__TO DO__: Retype all of the lines below with no changes.
________________
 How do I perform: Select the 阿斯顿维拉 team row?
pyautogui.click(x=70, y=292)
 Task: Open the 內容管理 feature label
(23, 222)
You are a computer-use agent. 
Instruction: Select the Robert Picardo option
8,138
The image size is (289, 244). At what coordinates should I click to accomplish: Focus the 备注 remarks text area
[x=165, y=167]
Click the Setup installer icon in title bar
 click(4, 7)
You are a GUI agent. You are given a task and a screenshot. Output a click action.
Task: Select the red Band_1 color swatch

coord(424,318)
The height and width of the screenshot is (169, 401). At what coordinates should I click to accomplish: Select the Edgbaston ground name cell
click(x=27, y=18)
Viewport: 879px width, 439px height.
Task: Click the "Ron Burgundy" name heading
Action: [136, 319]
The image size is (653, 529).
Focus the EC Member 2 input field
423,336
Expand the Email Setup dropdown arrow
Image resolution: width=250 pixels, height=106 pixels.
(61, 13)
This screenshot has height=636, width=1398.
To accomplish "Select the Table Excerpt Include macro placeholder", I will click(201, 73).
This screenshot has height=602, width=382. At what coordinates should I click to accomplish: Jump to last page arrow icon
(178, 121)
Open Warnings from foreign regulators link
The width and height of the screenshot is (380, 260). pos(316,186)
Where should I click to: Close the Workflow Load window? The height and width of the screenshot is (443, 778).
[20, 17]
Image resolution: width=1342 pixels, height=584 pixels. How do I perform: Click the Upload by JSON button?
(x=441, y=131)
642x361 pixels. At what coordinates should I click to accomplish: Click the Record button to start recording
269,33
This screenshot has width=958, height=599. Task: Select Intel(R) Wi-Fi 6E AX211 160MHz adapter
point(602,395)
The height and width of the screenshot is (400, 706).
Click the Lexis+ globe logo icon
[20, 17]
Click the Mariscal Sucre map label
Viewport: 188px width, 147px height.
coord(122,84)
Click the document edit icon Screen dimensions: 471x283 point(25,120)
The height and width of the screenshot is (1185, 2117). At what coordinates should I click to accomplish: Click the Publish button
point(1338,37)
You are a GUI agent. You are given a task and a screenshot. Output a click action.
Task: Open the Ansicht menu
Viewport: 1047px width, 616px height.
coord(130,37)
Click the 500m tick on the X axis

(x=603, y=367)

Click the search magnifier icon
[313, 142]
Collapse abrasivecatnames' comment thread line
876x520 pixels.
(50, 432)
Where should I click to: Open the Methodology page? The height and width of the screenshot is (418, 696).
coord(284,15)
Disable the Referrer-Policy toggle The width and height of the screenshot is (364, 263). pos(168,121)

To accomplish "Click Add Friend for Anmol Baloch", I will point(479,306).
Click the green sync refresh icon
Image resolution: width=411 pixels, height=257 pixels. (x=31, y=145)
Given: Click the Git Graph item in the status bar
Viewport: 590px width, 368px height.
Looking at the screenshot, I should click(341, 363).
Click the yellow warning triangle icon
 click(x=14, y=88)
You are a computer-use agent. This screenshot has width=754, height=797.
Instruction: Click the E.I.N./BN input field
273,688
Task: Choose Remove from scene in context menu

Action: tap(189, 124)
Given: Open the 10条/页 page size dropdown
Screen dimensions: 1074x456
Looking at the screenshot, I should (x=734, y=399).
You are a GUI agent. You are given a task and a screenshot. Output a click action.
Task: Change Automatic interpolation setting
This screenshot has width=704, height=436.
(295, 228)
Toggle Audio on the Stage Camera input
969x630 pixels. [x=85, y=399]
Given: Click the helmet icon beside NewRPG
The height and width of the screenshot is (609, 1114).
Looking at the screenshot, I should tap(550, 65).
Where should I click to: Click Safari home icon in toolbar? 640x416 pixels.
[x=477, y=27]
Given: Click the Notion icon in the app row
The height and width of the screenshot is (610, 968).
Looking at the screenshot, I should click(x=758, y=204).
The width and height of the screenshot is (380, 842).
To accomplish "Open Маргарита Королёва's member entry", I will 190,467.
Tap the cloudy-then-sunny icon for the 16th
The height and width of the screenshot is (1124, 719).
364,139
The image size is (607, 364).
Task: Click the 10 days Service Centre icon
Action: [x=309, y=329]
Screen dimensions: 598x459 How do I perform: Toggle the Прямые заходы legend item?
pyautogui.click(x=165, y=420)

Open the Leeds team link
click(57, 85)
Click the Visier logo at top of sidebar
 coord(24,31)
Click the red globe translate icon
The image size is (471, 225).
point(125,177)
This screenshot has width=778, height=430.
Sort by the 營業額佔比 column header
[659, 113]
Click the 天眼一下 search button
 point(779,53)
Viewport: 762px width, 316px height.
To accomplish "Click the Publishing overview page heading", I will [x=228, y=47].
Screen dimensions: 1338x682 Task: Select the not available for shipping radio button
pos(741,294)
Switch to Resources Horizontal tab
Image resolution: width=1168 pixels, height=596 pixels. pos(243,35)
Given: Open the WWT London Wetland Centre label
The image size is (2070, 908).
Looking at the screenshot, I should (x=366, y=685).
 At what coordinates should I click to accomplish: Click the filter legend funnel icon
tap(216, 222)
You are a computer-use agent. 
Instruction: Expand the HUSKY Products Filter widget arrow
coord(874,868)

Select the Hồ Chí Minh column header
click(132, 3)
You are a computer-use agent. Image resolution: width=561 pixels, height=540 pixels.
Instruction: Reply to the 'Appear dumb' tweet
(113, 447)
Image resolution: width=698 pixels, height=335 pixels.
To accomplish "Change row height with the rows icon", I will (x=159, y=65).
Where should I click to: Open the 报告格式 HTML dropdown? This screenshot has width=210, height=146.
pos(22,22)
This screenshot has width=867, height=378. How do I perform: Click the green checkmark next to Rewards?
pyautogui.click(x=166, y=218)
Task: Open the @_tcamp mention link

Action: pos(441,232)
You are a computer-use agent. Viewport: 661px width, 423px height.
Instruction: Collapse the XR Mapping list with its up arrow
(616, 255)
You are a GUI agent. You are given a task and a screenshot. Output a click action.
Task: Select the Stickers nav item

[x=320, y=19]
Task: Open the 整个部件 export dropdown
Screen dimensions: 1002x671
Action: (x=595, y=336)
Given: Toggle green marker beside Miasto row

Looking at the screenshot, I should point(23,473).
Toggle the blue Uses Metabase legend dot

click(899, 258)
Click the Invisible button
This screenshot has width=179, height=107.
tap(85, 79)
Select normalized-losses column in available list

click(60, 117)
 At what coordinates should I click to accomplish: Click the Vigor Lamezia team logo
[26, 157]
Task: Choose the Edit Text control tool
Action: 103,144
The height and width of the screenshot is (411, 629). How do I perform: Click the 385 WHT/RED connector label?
________________
__TASK OUTPUT__:
 How do I perform: Select the 阿斯顿维拉 team row?
pyautogui.click(x=70, y=292)
 Task: Open the 內容管理 feature label
(23, 222)
You are a computer-use agent. 
Instruction: Select the Robert Picardo option
8,138
The image size is (289, 244). At what coordinates should I click to accomplish: Focus the 备注 remarks text area
[x=165, y=167]
Click the Setup installer icon in title bar
 click(4, 7)
You are a GUI agent. You are given a task and a screenshot. Output a click action.
Task: Select the red Band_1 color swatch

coord(424,318)
The height and width of the screenshot is (169, 401). At what coordinates should I click to accomplish: Select the Edgbaston ground name cell
click(x=27, y=18)
Viewport: 879px width, 439px height.
Task: Click the "Ron Burgundy" name heading
Action: [136, 319]
The image size is (653, 529).
Focus the EC Member 2 input field
423,336
Expand the Email Setup dropdown arrow
Image resolution: width=250 pixels, height=106 pixels.
(61, 13)
This screenshot has height=636, width=1398.
To accomplish "Select the Table Excerpt Include macro placeholder", I will click(201, 73).
This screenshot has height=602, width=382. At what coordinates should I click to accomplish: Jump to last page arrow icon
(178, 121)
Open Warnings from foreign regulators link
The width and height of the screenshot is (380, 260). pos(316,186)
Where should I click to: Close the Workflow Load window? The height and width of the screenshot is (443, 778).
[20, 17]
Image resolution: width=1342 pixels, height=584 pixels. How do I perform: Click the Upload by JSON button?
(x=441, y=131)
642x361 pixels. At what coordinates should I click to accomplish: Click the Record button to start recording
269,33
This screenshot has width=958, height=599. Task: Select Intel(R) Wi-Fi 6E AX211 160MHz adapter
point(602,395)
The height and width of the screenshot is (400, 706).
Click the Lexis+ globe logo icon
[20, 17]
Click the Mariscal Sucre map label
Viewport: 188px width, 147px height.
coord(122,84)
Click the document edit icon Screen dimensions: 471x283 point(25,120)
The height and width of the screenshot is (1185, 2117). At what coordinates should I click to accomplish: Click the Publish button
point(1338,37)
You are a GUI agent. You are given a task and a screenshot. Output a click action.
Task: Open the Ansicht menu
Viewport: 1047px width, 616px height.
coord(130,37)
Click the 500m tick on the X axis

(x=603, y=367)

Click the search magnifier icon
[313, 142]
Collapse abrasivecatnames' comment thread line
876x520 pixels.
(50, 432)
Where should I click to: Open the Methodology page? The height and width of the screenshot is (418, 696).
coord(284,15)
Disable the Referrer-Policy toggle The width and height of the screenshot is (364, 263). pos(168,121)

To accomplish "Click Add Friend for Anmol Baloch", I will point(479,306).
Click the green sync refresh icon
Image resolution: width=411 pixels, height=257 pixels. (x=31, y=145)
Given: Click the Git Graph item in the status bar
Viewport: 590px width, 368px height.
Looking at the screenshot, I should click(341, 363).
Click the yellow warning triangle icon
 click(x=14, y=88)
You are a computer-use agent. This screenshot has width=754, height=797.
Instruction: Click the E.I.N./BN input field
273,688
Task: Choose Remove from scene in context menu

Action: tap(189, 124)
Given: Open the 10条/页 page size dropdown
Screen dimensions: 1074x456
Looking at the screenshot, I should (x=734, y=399).
You are a GUI agent. You are given a task and a screenshot. Output a click action.
Task: Change Automatic interpolation setting
This screenshot has width=704, height=436.
(295, 228)
Toggle Audio on the Stage Camera input
969x630 pixels. [x=85, y=399]
Given: Click the helmet icon beside NewRPG
The height and width of the screenshot is (609, 1114).
Looking at the screenshot, I should tap(550, 65).
Where should I click to: Click Safari home icon in toolbar? 640x416 pixels.
[x=477, y=27]
Given: Click the Notion icon in the app row
The height and width of the screenshot is (610, 968).
Looking at the screenshot, I should click(x=758, y=204).
The width and height of the screenshot is (380, 842).
To accomplish "Open Маргарита Королёва's member entry", I will 190,467.
Tap the cloudy-then-sunny icon for the 16th
The height and width of the screenshot is (1124, 719).
364,139
The image size is (607, 364).
Task: Click the 10 days Service Centre icon
Action: [x=309, y=329]
Screen dimensions: 598x459 How do I perform: Toggle the Прямые заходы legend item?
pyautogui.click(x=165, y=420)

Open the Leeds team link
click(57, 85)
Click the Visier logo at top of sidebar
 coord(24,31)
Click the red globe translate icon
The image size is (471, 225).
point(125,177)
This screenshot has width=778, height=430.
Sort by the 營業額佔比 column header
[659, 113]
Click the 天眼一下 search button
 point(779,53)
Viewport: 762px width, 316px height.
To accomplish "Click the Publishing overview page heading", I will [x=228, y=47].
Screen dimensions: 1338x682 Task: Select the not available for shipping radio button
pos(741,294)
Switch to Resources Horizontal tab
Image resolution: width=1168 pixels, height=596 pixels. pos(243,35)
Given: Open the WWT London Wetland Centre label
The image size is (2070, 908).
Looking at the screenshot, I should (x=366, y=685).
 At what coordinates should I click to accomplish: Click the filter legend funnel icon
tap(216, 222)
You are a computer-use agent. 
Instruction: Expand the HUSKY Products Filter widget arrow
coord(874,868)

Select the Hồ Chí Minh column header
click(132, 3)
You are a computer-use agent. Image resolution: width=561 pixels, height=540 pixels.
Instruction: Reply to the 'Appear dumb' tweet
(113, 447)
Image resolution: width=698 pixels, height=335 pixels.
To accomplish "Change row height with the rows icon", I will (x=159, y=65).
Where should I click to: Open the 报告格式 HTML dropdown? This screenshot has width=210, height=146.
pos(22,22)
This screenshot has width=867, height=378. How do I perform: Click the green checkmark next to Rewards?
pyautogui.click(x=166, y=218)
Task: Open the @_tcamp mention link

Action: pos(441,232)
You are a computer-use agent. Viewport: 661px width, 423px height.
Instruction: Collapse the XR Mapping list with its up arrow
(616, 255)
You are a GUI agent. You are given a task and a screenshot. Output a click action.
Task: Select the Stickers nav item

[x=320, y=19]
Task: Open the 整个部件 export dropdown
Screen dimensions: 1002x671
Action: (x=595, y=336)
Given: Toggle green marker beside Miasto row

Looking at the screenshot, I should point(23,473).
Toggle the blue Uses Metabase legend dot

click(899, 258)
Click the Invisible button
This screenshot has width=179, height=107.
tap(85, 79)
Select normalized-losses column in available list

click(60, 117)
 At what coordinates should I click to accomplish: Click the Vigor Lamezia team logo
[26, 157]
Task: Choose the Edit Text control tool
Action: 103,144
The height and width of the screenshot is (411, 629). How do I perform: Click the 385 WHT/RED connector label?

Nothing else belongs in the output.